◆ EXERCISE PROMPT
Retype the listing in full. Change nothing.
Content starts
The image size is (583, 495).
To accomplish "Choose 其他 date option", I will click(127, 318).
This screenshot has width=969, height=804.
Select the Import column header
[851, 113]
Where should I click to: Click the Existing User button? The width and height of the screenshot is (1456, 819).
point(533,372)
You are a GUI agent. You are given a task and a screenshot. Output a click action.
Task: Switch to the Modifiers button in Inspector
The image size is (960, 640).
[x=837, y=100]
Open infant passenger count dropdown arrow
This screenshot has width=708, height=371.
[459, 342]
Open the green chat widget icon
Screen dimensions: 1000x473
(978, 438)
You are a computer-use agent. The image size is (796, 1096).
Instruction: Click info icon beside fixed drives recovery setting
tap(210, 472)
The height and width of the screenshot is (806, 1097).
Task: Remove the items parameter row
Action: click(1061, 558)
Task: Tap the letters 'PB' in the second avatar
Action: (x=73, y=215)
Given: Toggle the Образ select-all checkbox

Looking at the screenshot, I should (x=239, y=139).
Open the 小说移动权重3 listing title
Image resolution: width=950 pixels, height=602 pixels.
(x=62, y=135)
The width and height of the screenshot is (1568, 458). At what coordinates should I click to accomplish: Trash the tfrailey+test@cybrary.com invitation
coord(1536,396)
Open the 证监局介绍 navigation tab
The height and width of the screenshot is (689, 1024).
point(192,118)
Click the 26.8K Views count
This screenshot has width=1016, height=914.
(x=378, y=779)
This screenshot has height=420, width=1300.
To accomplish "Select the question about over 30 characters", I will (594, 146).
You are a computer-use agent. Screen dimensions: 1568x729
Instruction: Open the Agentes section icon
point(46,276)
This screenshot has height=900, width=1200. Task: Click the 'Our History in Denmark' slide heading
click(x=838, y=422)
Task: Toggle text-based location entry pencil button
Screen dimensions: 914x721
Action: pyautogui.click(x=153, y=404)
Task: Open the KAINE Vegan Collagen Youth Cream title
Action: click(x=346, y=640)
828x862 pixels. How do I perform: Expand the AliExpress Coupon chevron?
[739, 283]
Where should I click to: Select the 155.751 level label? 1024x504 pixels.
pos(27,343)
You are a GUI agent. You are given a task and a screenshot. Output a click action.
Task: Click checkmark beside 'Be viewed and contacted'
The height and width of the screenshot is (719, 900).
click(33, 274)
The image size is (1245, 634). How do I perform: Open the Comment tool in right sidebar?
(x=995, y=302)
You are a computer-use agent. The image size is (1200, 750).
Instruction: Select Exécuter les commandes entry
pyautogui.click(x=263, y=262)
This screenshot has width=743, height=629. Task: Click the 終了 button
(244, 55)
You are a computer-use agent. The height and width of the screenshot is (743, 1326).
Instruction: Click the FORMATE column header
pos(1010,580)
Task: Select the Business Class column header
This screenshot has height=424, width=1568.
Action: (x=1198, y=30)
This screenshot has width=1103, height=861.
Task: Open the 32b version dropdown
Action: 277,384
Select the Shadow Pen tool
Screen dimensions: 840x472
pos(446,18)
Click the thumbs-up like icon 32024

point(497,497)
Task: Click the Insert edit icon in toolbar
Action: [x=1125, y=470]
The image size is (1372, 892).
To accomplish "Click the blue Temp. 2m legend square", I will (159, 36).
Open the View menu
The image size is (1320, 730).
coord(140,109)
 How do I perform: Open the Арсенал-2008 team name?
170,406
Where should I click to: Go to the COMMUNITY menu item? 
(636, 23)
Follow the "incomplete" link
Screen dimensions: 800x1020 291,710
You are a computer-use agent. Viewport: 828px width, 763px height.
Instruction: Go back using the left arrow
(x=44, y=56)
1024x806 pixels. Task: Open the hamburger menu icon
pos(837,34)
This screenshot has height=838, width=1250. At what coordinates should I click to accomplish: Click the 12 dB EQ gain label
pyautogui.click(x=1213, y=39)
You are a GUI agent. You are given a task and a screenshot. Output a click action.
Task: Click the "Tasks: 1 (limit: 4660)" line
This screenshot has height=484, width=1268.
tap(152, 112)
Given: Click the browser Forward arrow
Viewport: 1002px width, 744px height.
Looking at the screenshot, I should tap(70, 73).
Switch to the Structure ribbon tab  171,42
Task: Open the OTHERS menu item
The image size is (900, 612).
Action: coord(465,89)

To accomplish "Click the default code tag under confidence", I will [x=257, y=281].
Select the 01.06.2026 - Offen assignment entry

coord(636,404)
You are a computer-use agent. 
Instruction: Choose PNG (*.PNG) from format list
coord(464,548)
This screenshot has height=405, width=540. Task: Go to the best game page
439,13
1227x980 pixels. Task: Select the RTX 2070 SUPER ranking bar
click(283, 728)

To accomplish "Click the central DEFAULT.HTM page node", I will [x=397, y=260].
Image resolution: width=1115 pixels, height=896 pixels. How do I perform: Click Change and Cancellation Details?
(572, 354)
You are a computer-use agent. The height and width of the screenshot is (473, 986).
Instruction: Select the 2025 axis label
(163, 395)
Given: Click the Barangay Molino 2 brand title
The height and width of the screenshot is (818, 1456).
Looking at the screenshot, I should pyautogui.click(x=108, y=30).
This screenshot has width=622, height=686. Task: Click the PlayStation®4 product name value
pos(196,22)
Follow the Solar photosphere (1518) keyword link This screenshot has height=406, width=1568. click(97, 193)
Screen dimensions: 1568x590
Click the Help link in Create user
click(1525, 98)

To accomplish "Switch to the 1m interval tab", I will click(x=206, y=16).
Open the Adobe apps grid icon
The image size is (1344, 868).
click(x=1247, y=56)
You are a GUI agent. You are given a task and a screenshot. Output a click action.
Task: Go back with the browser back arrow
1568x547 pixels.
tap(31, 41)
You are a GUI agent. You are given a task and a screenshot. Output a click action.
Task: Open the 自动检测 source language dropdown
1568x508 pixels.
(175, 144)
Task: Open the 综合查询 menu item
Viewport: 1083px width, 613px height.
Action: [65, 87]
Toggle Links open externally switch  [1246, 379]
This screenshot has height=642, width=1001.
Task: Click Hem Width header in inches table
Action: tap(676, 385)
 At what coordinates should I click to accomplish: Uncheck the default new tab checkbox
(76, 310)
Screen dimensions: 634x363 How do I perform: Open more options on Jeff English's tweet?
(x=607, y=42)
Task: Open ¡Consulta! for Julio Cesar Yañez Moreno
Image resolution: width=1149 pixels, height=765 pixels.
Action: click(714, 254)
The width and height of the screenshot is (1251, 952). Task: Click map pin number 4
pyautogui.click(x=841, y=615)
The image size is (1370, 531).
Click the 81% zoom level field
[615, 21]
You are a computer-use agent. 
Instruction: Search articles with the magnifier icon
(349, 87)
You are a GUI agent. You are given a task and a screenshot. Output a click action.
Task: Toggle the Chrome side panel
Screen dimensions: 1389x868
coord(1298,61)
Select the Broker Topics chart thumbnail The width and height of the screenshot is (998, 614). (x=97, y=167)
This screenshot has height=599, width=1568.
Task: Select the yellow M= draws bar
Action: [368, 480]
Content ends
◆ YOUR SOLUTION
The image size is (583, 495).
To accomplish "Choose 其他 date option", I will click(127, 318).
This screenshot has width=969, height=804.
Select the Import column header
[851, 113]
Where should I click to: Click the Existing User button? The width and height of the screenshot is (1456, 819).
point(533,372)
You are a GUI agent. You are given a task and a screenshot. Output a click action.
Task: Switch to the Modifiers button in Inspector
The image size is (960, 640).
[x=837, y=100]
Open infant passenger count dropdown arrow
This screenshot has width=708, height=371.
[459, 342]
Open the green chat widget icon
Screen dimensions: 1000x473
(978, 438)
You are a computer-use agent. The image size is (796, 1096).
Instruction: Click info icon beside fixed drives recovery setting
tap(210, 472)
The height and width of the screenshot is (806, 1097).
Task: Remove the items parameter row
Action: click(1061, 558)
Task: Tap the letters 'PB' in the second avatar
Action: (x=73, y=215)
Given: Toggle the Образ select-all checkbox

Looking at the screenshot, I should (x=239, y=139).
Open the 小说移动权重3 listing title
Image resolution: width=950 pixels, height=602 pixels.
(x=62, y=135)
The width and height of the screenshot is (1568, 458). At what coordinates should I click to accomplish: Trash the tfrailey+test@cybrary.com invitation
coord(1536,396)
Open the 证监局介绍 navigation tab
The height and width of the screenshot is (689, 1024).
point(192,118)
Click the 26.8K Views count
This screenshot has width=1016, height=914.
(x=378, y=779)
This screenshot has height=420, width=1300.
To accomplish "Select the question about over 30 characters", I will (594, 146).
You are a computer-use agent. Screen dimensions: 1568x729
Instruction: Open the Agentes section icon
point(46,276)
This screenshot has height=900, width=1200. Task: Click the 'Our History in Denmark' slide heading
click(x=838, y=422)
Task: Toggle text-based location entry pencil button
Screen dimensions: 914x721
Action: pyautogui.click(x=153, y=404)
Task: Open the KAINE Vegan Collagen Youth Cream title
Action: click(x=346, y=640)
828x862 pixels. How do I perform: Expand the AliExpress Coupon chevron?
[739, 283]
Where should I click to: Select the 155.751 level label? 1024x504 pixels.
pos(27,343)
You are a GUI agent. You are given a task and a screenshot. Output a click action.
Task: Click checkmark beside 'Be viewed and contacted'
The height and width of the screenshot is (719, 900).
click(33, 274)
The image size is (1245, 634). How do I perform: Open the Comment tool in right sidebar?
(x=995, y=302)
You are a computer-use agent. The image size is (1200, 750).
Instruction: Select Exécuter les commandes entry
pyautogui.click(x=263, y=262)
This screenshot has width=743, height=629. Task: Click the 終了 button
(244, 55)
You are a computer-use agent. The height and width of the screenshot is (743, 1326).
Instruction: Click the FORMATE column header
pos(1010,580)
Task: Select the Business Class column header
This screenshot has height=424, width=1568.
Action: (x=1198, y=30)
This screenshot has width=1103, height=861.
Task: Open the 32b version dropdown
Action: 277,384
Select the Shadow Pen tool
Screen dimensions: 840x472
pos(446,18)
Click the thumbs-up like icon 32024

point(497,497)
Task: Click the Insert edit icon in toolbar
Action: [x=1125, y=470]
The image size is (1372, 892).
To accomplish "Click the blue Temp. 2m legend square", I will (159, 36).
Open the View menu
The image size is (1320, 730).
coord(140,109)
 How do I perform: Open the Арсенал-2008 team name?
170,406
Where should I click to: Go to the COMMUNITY menu item? 
(636, 23)
Follow the "incomplete" link
Screen dimensions: 800x1020 291,710
You are a computer-use agent. Viewport: 828px width, 763px height.
Instruction: Go back using the left arrow
(x=44, y=56)
1024x806 pixels. Task: Open the hamburger menu icon
pos(837,34)
This screenshot has height=838, width=1250. At what coordinates should I click to accomplish: Click the 12 dB EQ gain label
pyautogui.click(x=1213, y=39)
You are a GUI agent. You are given a task and a screenshot. Output a click action.
Task: Click the "Tasks: 1 (limit: 4660)" line
This screenshot has height=484, width=1268.
tap(152, 112)
Given: Click the browser Forward arrow
Viewport: 1002px width, 744px height.
Looking at the screenshot, I should tap(70, 73).
Switch to the Structure ribbon tab  171,42
Task: Open the OTHERS menu item
The image size is (900, 612).
Action: coord(465,89)

To accomplish "Click the default code tag under confidence", I will [x=257, y=281].
Select the 01.06.2026 - Offen assignment entry

coord(636,404)
You are a computer-use agent. 
Instruction: Choose PNG (*.PNG) from format list
coord(464,548)
This screenshot has height=405, width=540. Task: Go to the best game page
439,13
1227x980 pixels. Task: Select the RTX 2070 SUPER ranking bar
click(283, 728)

To accomplish "Click the central DEFAULT.HTM page node", I will [x=397, y=260].
Image resolution: width=1115 pixels, height=896 pixels. How do I perform: Click Change and Cancellation Details?
(572, 354)
You are a computer-use agent. The height and width of the screenshot is (473, 986).
Instruction: Select the 2025 axis label
(163, 395)
Given: Click the Barangay Molino 2 brand title
The height and width of the screenshot is (818, 1456).
Looking at the screenshot, I should pyautogui.click(x=108, y=30).
This screenshot has width=622, height=686. Task: Click the PlayStation®4 product name value
pos(196,22)
Follow the Solar photosphere (1518) keyword link This screenshot has height=406, width=1568. click(97, 193)
Screen dimensions: 1568x590
Click the Help link in Create user
click(1525, 98)

To accomplish "Switch to the 1m interval tab", I will click(x=206, y=16).
Open the Adobe apps grid icon
The image size is (1344, 868).
click(x=1247, y=56)
You are a GUI agent. You are given a task and a screenshot. Output a click action.
Task: Go back with the browser back arrow
1568x547 pixels.
tap(31, 41)
You are a GUI agent. You are given a task and a screenshot. Output a click action.
Task: Open the 自动检测 source language dropdown
1568x508 pixels.
(175, 144)
Task: Open the 综合查询 menu item
Viewport: 1083px width, 613px height.
Action: [65, 87]
Toggle Links open externally switch  [1246, 379]
This screenshot has height=642, width=1001.
Task: Click Hem Width header in inches table
Action: tap(676, 385)
 At what coordinates should I click to accomplish: Uncheck the default new tab checkbox
(76, 310)
Screen dimensions: 634x363 How do I perform: Open more options on Jeff English's tweet?
(x=607, y=42)
Task: Open ¡Consulta! for Julio Cesar Yañez Moreno
Image resolution: width=1149 pixels, height=765 pixels.
Action: click(714, 254)
The width and height of the screenshot is (1251, 952). Task: Click map pin number 4
pyautogui.click(x=841, y=615)
The image size is (1370, 531).
Click the 81% zoom level field
[615, 21]
You are a computer-use agent. 
Instruction: Search articles with the magnifier icon
(349, 87)
You are a GUI agent. You are given a task and a screenshot. Output a click action.
Task: Toggle the Chrome side panel
Screen dimensions: 1389x868
coord(1298,61)
Select the Broker Topics chart thumbnail The width and height of the screenshot is (998, 614). (x=97, y=167)
This screenshot has height=599, width=1568.
Task: Select the yellow M= draws bar
Action: [368, 480]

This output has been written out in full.